### Assignment
Beginning with the first line of the material, set down each line exactly as written, up to and including the line with "This screenshot has height=257, width=291.".

### Data supplied
▼▼▼

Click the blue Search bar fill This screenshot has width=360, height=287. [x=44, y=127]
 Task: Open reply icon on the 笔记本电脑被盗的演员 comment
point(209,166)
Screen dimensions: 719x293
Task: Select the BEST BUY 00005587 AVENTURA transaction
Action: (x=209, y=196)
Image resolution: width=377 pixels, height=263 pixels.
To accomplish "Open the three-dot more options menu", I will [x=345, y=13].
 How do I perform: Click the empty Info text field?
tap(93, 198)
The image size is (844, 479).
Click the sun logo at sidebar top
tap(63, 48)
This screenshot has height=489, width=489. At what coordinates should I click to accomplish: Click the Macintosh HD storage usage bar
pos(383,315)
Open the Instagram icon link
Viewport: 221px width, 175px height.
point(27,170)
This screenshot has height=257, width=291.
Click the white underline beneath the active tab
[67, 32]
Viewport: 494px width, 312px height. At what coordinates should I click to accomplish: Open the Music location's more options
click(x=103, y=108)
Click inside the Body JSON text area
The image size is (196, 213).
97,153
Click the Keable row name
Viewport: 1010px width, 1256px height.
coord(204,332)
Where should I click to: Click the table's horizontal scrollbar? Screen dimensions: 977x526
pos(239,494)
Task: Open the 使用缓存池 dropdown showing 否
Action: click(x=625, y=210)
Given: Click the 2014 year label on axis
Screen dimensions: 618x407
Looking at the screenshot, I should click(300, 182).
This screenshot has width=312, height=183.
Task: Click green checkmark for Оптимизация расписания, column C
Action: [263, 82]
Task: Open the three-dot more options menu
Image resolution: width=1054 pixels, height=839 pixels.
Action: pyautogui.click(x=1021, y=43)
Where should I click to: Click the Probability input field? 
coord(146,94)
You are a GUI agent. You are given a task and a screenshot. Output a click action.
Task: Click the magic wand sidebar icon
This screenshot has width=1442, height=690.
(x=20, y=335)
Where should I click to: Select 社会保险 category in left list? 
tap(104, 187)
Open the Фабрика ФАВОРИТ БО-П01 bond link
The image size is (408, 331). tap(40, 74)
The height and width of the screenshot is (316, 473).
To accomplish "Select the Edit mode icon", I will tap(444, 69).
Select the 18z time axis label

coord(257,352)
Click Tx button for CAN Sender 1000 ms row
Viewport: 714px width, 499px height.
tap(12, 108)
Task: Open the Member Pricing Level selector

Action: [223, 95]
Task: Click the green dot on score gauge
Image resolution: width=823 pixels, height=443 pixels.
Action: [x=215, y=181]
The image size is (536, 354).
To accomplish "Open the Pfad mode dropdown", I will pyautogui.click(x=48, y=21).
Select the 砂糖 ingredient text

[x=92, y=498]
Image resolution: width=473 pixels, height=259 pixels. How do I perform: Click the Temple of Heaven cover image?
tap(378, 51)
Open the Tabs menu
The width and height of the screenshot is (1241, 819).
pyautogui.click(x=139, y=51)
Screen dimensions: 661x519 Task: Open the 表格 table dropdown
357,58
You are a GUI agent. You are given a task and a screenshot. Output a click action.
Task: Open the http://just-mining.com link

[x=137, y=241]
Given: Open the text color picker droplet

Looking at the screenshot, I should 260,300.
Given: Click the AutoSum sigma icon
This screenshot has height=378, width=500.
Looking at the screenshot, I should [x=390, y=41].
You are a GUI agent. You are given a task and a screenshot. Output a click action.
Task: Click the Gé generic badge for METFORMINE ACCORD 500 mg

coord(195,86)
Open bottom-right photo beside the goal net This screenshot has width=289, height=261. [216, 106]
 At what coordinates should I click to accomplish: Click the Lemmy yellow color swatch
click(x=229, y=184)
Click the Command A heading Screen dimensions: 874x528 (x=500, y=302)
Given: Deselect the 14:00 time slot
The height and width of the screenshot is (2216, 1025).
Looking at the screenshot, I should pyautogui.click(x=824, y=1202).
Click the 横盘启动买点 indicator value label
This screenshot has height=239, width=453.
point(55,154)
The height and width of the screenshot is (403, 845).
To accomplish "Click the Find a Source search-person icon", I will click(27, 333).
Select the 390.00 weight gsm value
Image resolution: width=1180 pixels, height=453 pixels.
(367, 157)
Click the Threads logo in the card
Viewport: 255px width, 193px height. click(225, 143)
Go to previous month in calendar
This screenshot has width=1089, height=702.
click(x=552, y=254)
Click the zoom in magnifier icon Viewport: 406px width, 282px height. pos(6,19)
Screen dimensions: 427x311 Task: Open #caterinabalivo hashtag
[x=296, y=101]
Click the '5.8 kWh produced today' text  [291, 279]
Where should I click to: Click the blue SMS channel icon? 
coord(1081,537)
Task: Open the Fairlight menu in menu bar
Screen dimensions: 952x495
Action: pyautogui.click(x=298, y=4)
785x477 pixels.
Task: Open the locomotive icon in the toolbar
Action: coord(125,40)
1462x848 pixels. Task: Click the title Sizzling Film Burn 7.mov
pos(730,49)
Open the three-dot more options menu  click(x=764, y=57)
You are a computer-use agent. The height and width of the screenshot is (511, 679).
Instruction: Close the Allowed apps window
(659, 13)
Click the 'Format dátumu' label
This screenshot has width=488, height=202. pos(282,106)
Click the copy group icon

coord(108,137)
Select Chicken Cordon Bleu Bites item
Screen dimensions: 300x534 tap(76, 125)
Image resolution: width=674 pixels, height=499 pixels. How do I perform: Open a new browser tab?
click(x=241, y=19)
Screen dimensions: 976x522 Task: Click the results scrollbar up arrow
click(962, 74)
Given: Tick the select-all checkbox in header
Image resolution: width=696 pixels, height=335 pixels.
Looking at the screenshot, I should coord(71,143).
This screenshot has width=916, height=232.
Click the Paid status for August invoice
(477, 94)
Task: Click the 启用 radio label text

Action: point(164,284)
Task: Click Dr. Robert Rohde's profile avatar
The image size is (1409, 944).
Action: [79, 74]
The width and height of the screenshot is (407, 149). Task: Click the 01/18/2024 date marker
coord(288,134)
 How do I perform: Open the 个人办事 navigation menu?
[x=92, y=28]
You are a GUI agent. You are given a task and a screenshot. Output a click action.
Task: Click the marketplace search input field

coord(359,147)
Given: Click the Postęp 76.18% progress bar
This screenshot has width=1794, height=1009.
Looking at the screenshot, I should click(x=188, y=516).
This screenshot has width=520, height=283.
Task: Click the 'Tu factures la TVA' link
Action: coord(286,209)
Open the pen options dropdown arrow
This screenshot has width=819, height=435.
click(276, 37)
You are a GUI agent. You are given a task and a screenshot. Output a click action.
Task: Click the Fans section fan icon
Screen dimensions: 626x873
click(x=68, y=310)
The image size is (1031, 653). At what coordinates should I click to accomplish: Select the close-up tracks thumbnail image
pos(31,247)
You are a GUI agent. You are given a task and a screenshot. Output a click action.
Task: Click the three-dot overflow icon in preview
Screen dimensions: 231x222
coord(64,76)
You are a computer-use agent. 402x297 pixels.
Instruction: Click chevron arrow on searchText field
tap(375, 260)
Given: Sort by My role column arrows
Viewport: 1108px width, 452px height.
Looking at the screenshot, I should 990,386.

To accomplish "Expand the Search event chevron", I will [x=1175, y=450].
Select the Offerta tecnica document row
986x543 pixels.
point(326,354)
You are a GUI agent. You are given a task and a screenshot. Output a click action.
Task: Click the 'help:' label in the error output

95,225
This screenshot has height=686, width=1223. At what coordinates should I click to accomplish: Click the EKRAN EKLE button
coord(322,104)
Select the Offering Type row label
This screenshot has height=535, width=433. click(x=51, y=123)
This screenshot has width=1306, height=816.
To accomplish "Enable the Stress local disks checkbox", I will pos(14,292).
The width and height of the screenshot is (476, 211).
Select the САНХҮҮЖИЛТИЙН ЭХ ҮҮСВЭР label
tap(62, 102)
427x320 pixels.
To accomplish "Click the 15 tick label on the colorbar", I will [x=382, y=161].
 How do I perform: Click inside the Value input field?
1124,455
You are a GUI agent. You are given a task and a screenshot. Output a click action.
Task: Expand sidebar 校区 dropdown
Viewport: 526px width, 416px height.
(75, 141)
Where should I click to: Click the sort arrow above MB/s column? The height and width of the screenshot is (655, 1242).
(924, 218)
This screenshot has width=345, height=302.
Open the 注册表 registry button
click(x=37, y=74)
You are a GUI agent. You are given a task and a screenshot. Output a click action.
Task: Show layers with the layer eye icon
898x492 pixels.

▲▲▲

### Exercise output
Click the blue Search bar fill This screenshot has width=360, height=287. [x=44, y=127]
 Task: Open reply icon on the 笔记本电脑被盗的演员 comment
point(209,166)
Screen dimensions: 719x293
Task: Select the BEST BUY 00005587 AVENTURA transaction
Action: (x=209, y=196)
Image resolution: width=377 pixels, height=263 pixels.
To accomplish "Open the three-dot more options menu", I will [x=345, y=13].
 How do I perform: Click the empty Info text field?
tap(93, 198)
The image size is (844, 479).
Click the sun logo at sidebar top
tap(63, 48)
This screenshot has height=489, width=489. At what coordinates should I click to accomplish: Click the Macintosh HD storage usage bar
pos(383,315)
Open the Instagram icon link
Viewport: 221px width, 175px height.
point(27,170)
This screenshot has height=257, width=291.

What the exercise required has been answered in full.